**What is required**
Set down, please, the line that contains "Task: Open the" and every line that follows it to the end of the records, exactly; do not include pictures.

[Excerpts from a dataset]
■ ■ ■ ■ ■ ■ ■

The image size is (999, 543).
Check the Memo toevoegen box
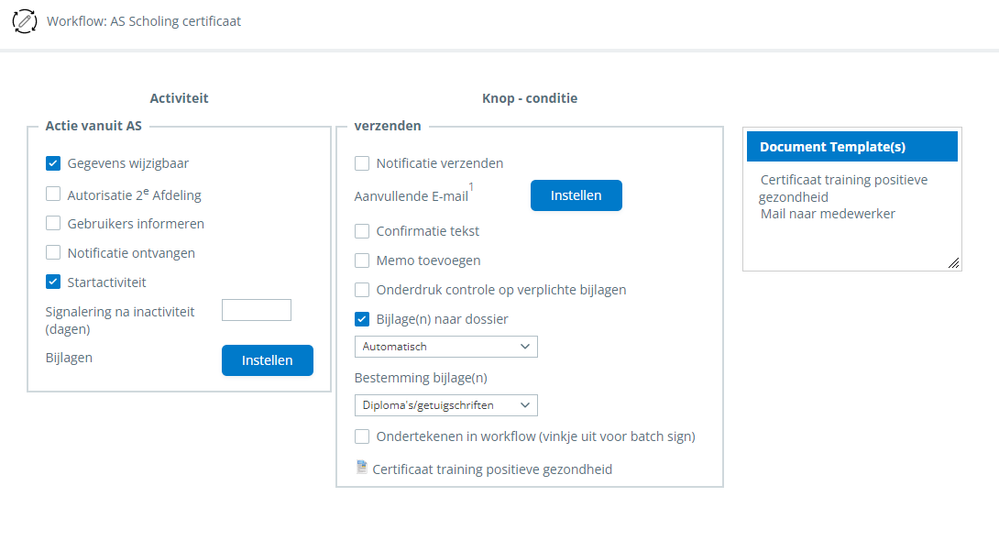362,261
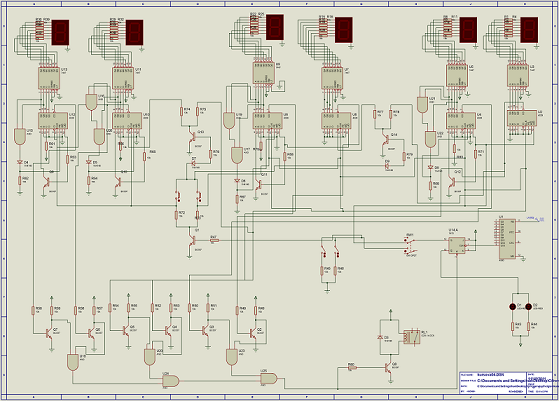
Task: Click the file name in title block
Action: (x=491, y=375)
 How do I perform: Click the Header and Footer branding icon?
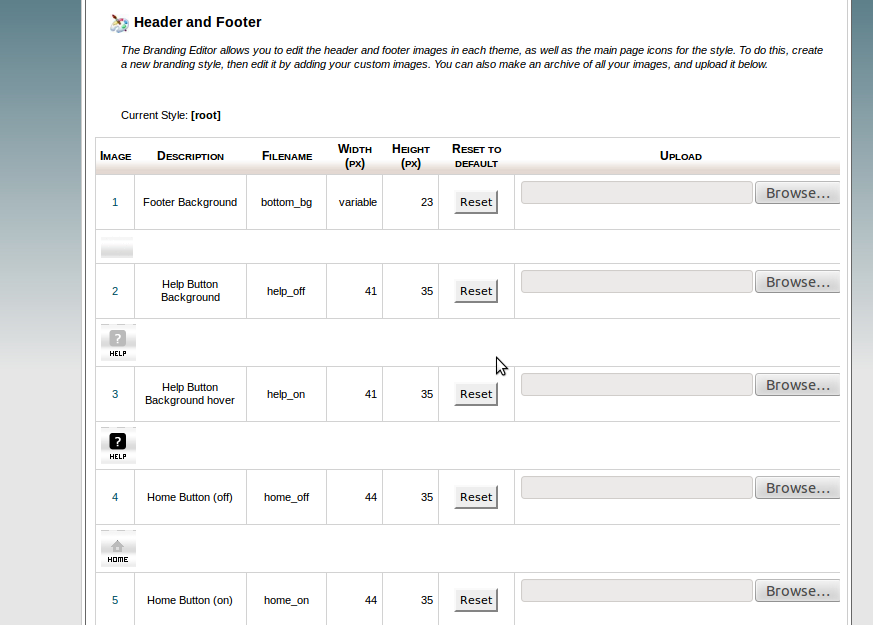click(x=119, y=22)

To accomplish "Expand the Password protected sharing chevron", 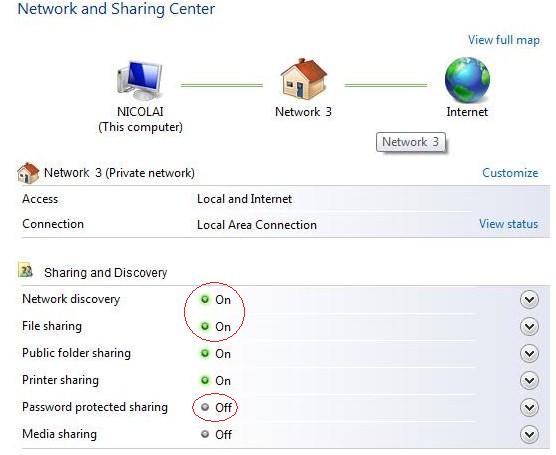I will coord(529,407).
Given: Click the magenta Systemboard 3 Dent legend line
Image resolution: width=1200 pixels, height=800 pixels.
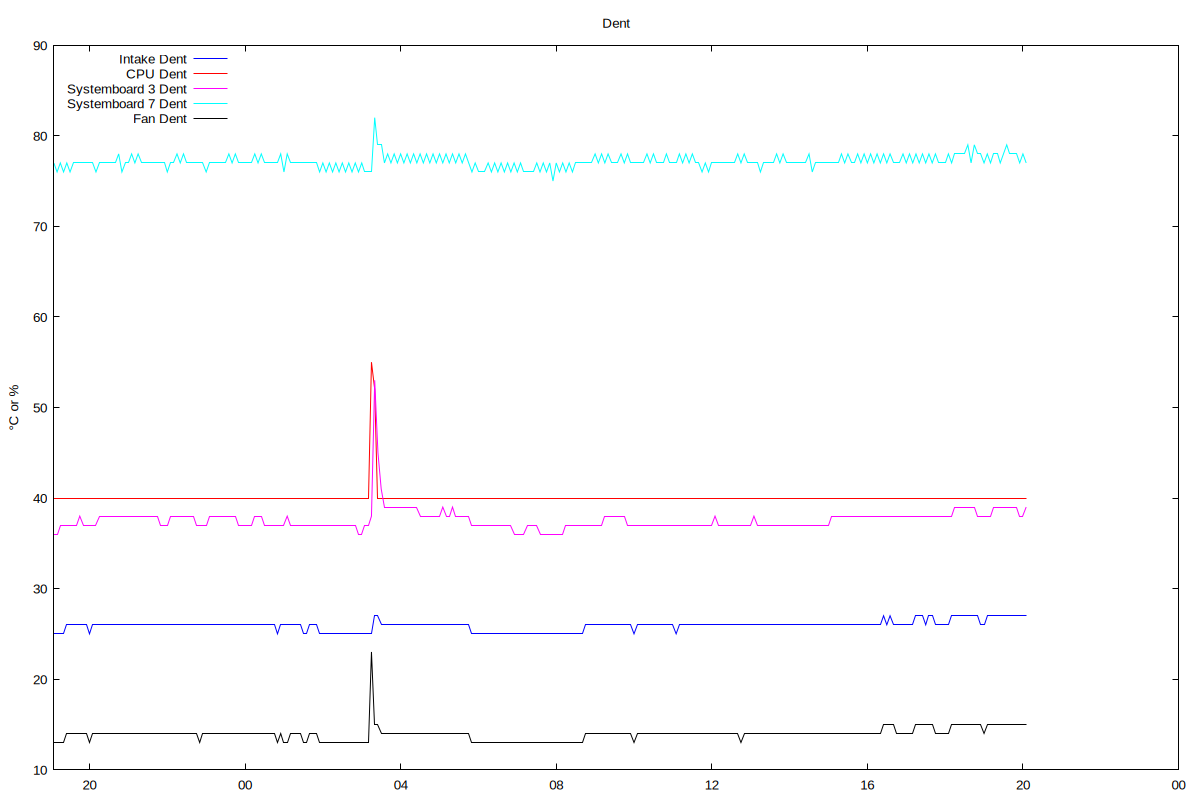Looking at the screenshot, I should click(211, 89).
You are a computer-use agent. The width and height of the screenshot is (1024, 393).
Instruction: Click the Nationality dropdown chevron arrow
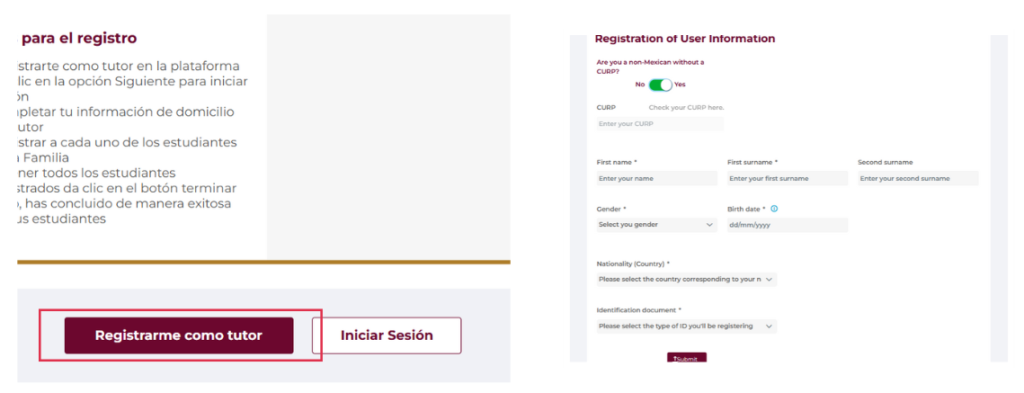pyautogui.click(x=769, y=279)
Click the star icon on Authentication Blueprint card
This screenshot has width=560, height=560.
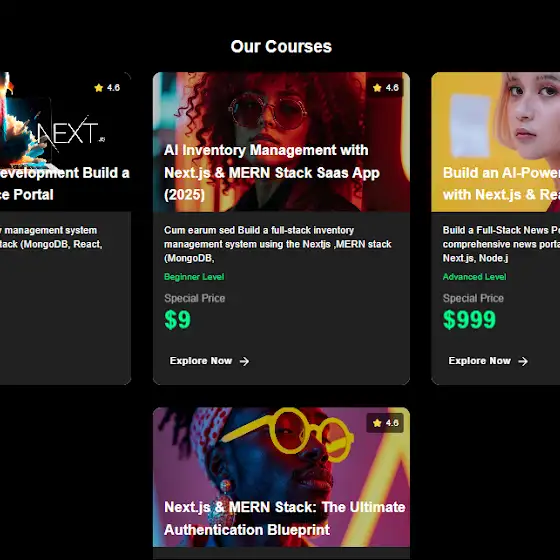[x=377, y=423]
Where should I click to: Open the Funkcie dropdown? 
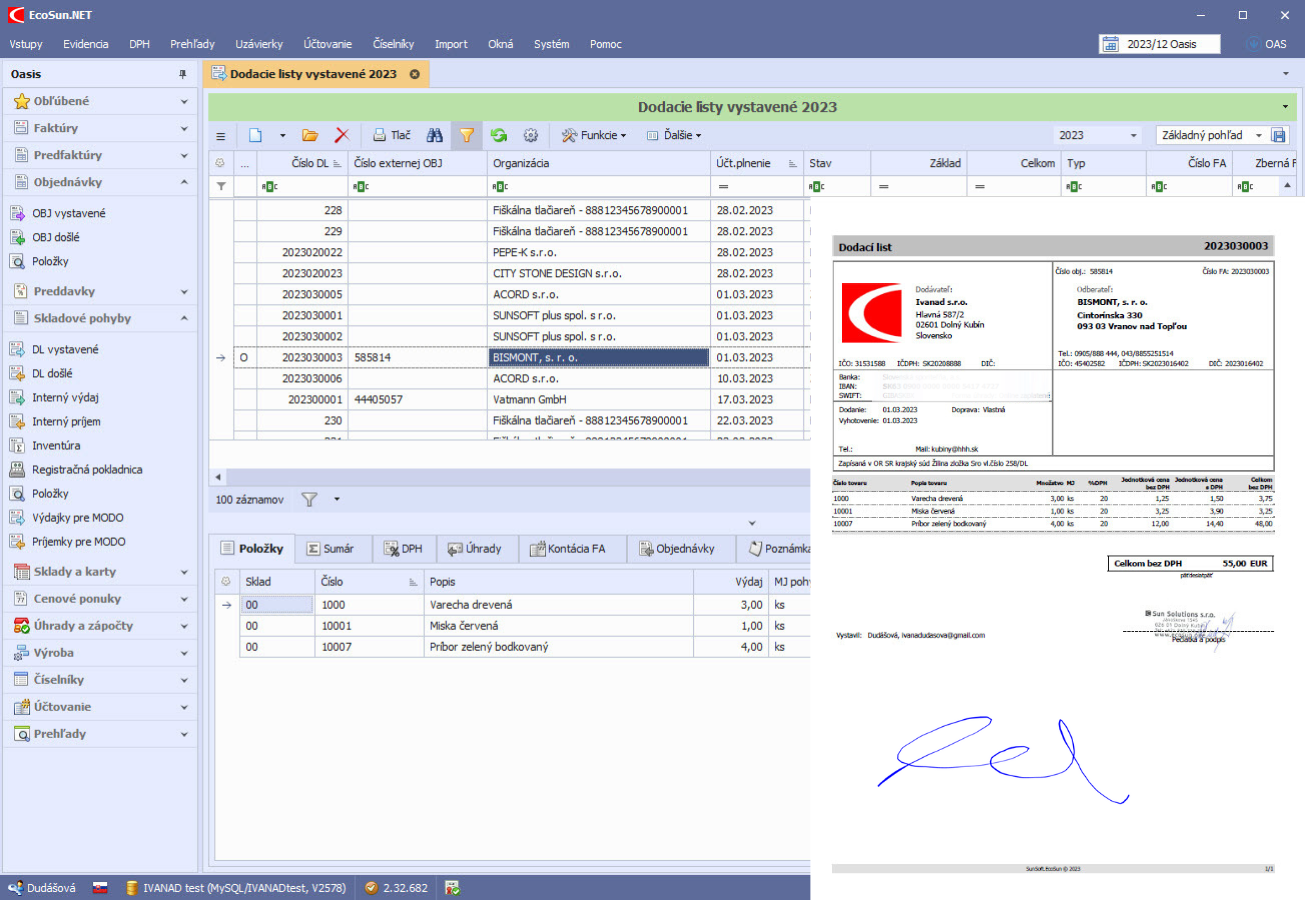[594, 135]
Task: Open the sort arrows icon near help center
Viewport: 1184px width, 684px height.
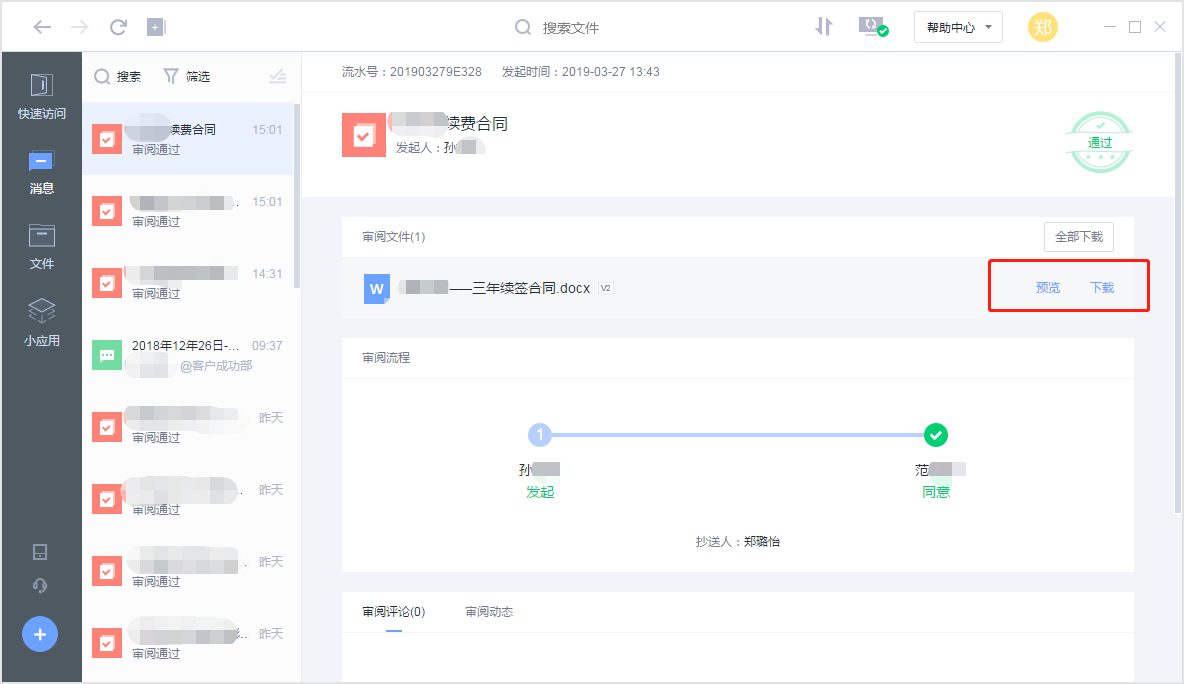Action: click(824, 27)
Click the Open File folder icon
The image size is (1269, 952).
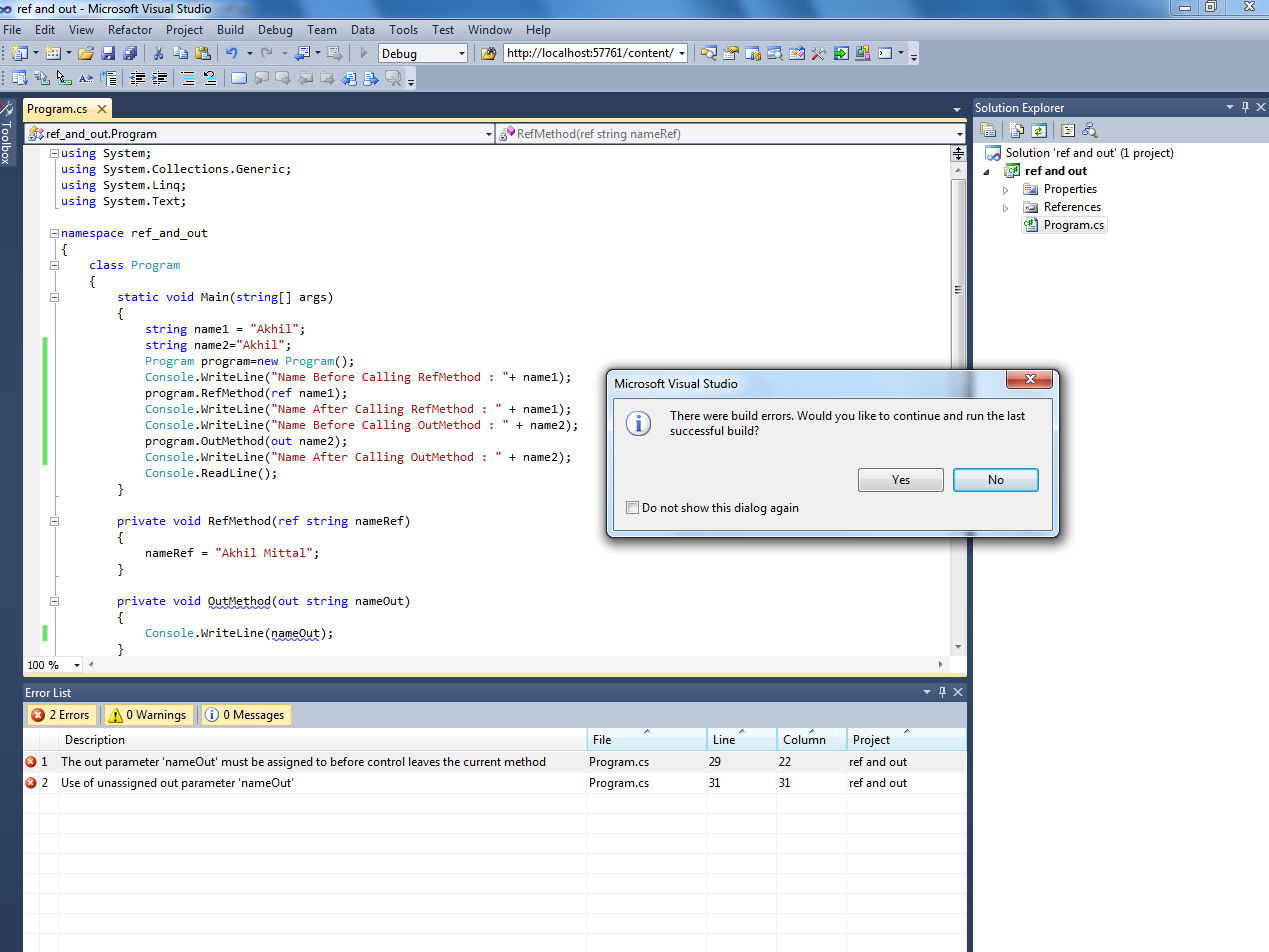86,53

■ ■ ■ ■ ■ ■ ■

**Answer area**
Task: Open the sort arrows icon near help center
Viewport: 1184px width, 684px height.
Action: click(824, 27)
Click the Open File folder icon
The image size is (1269, 952).
86,53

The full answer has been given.